As part of a campaign to encourage young people to not wait until they are in their 30s to start a family, the Danish Family Planning Association (Sex & Samfund) will develop its education material to teach students that women’s fertility begins to decline in their 20s.
“When you look at sex education for the oldest students, it’s largely about how not to have children, so there is a focus on prevention, the use of contraceptives and the option of abortion. That means that young people lack knowledge on fertility and pregnancy,” Sex & Samfund spokesman Bjarne Christensen told Berlingske.
Christensen said that many young people are unaware that fertility starts to decline so early among women.
“That lack of knowledge can mean that people end up not having children or not having the number of children they want,” he said.
An initiative to teach young people about fertility and pregnancy is welcomed by Søren Ziebe, the head of the fertility clinic at Copenhagen’s Rigshospitalet.
“Up until now, our biological expiration date has been overlooked in our zeal to avoid having children when we don’t want to have them. On average in Denmark, we began to establish a family when we are around 30 years old.
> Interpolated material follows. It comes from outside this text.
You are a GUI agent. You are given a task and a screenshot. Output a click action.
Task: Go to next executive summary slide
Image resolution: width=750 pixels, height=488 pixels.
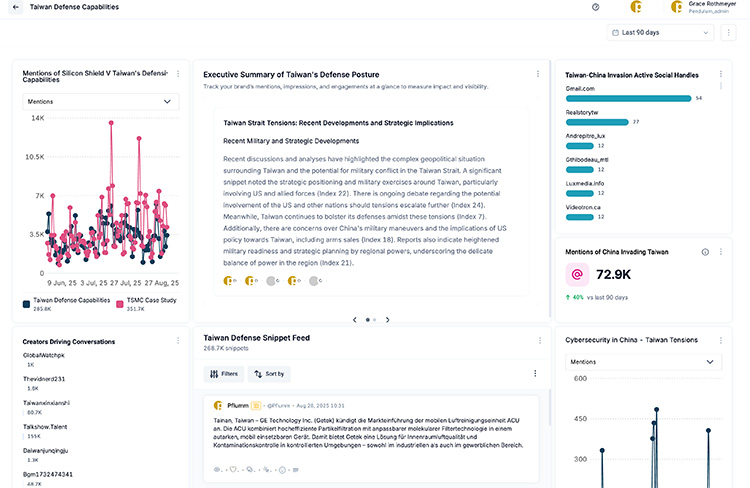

By then half of our reproduction capabilities have disappeared and that means that some people have too short of a time span to have children or have the amount of children they’d like to have,” Ziebe told Berlingske.
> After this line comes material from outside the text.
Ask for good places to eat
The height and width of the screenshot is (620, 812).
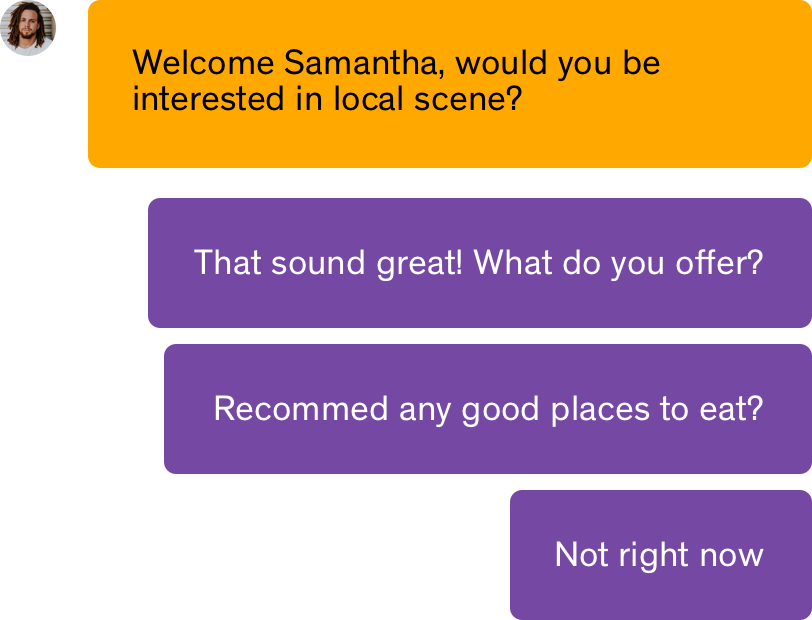pos(488,409)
The average age for becoming a first-time parent in Denmark is 29.1 years, a full five years older than in 1970, and in 2012 the national birth rate was at just 1.7 children per couple. Currently, up to ten percent of all children born in Denmark were conceived only after fertility treatment and according to the fertility awareness organization Dansk Fertilitetsselskab, 20 percent of Danish men never become fathers while 12 percent of Danish woman either never have children or don’t have the number of children they’d like to have.